Synthesis of molecular oxygen via irradiation of ice grains in the protosolar nebula

TL;DR

This study models the irradiation of ice grains in the protosolar nebula to explain molecular oxygen presence in comets, concluding that in-situ irradiation is insufficient and pre-solar cloud formation is more likely.

Contribution

It introduces a coupled disk-transport-irradiation model to evaluate oxygen production in the protosolar nebula, finding it inadequate to explain observed levels.

Findings

Irradiation in the nebula produces less oxygen than observed in comets.

Transport cycles in the disk do not significantly increase oxygen production.

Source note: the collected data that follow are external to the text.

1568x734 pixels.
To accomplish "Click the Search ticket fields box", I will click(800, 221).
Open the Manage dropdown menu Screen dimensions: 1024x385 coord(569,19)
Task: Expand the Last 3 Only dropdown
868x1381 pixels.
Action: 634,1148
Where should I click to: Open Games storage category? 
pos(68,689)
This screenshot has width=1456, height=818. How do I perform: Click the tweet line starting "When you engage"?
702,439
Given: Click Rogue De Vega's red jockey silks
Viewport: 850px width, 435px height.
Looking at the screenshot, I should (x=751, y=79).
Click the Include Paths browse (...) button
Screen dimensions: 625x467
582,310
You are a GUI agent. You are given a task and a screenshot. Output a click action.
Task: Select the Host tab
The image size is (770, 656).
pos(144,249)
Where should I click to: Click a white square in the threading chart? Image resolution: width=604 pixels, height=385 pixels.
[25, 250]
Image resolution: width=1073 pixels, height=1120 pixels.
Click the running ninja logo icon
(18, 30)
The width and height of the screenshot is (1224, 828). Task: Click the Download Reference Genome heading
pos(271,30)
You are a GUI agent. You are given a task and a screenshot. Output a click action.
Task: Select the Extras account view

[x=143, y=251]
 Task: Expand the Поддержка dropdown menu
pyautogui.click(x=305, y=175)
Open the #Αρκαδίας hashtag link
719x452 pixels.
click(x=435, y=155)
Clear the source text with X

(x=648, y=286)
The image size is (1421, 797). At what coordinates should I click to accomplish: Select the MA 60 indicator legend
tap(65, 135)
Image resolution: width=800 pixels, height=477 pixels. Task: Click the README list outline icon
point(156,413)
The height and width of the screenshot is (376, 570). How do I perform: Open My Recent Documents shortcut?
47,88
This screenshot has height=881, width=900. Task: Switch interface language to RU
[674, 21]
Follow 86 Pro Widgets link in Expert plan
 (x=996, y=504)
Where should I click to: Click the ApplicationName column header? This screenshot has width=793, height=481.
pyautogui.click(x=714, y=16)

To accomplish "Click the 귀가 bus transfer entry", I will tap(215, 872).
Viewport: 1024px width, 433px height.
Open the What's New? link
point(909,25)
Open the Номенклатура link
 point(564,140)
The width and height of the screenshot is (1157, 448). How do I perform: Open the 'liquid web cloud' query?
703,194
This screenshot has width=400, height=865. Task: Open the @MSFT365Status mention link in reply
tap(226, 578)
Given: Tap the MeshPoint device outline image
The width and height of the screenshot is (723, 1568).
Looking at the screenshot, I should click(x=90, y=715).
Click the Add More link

Pre-solar cloud formation is the most plausible origin of cometary molecular oxygen.

Abstract

Molecular oxygen has been detected in the coma of comet 67P/Churyumov--Gerasimenko with a mean abundance of 3.80 $\pm$ 0.85\% by the ROSINA mass spectrometer on board the Rosetta spacecraft. To account for the presence of this species in comet 67P/Churyumov--Gerasimenko, it has been shown that the radiolysis of ice grains precursors of comets is a viable mechanism in low-density environments, such as molecular clouds. Here, we investigate the alternative possibility that the icy grains present in the midplane of the protosolar nebula were irradiated during their vertical transport between the midplane and the upper layers over a large number of cycles, as a result of turbulent mixing. Consequently, these grains spent a non-negligible fraction of their lifetime in the disk's upper regions, where the irradiation by cosmic rays was strong. To do so, we used a coupled disk-transport-irradiation model to calculate the time evolution of the molecular oxygen abundance radiolytically produced in ice grains. Our computations show that, even if a significant fraction of the icy particles have followed a back and forth cycle towards the upper layers of the disk over 10 million of years, a timespan far exceeding the formation timescale of comet 67P/Churyumov--Gerasimenko, the amount of produced molecular oxygen is at least two orders of magnitude lower than the Rosetta observations. We conclude that the most likely scenario remains the formation of molecular oxygen in low-density environments, such as the presolar cloud, prior to the genesis of the protosolar nebula.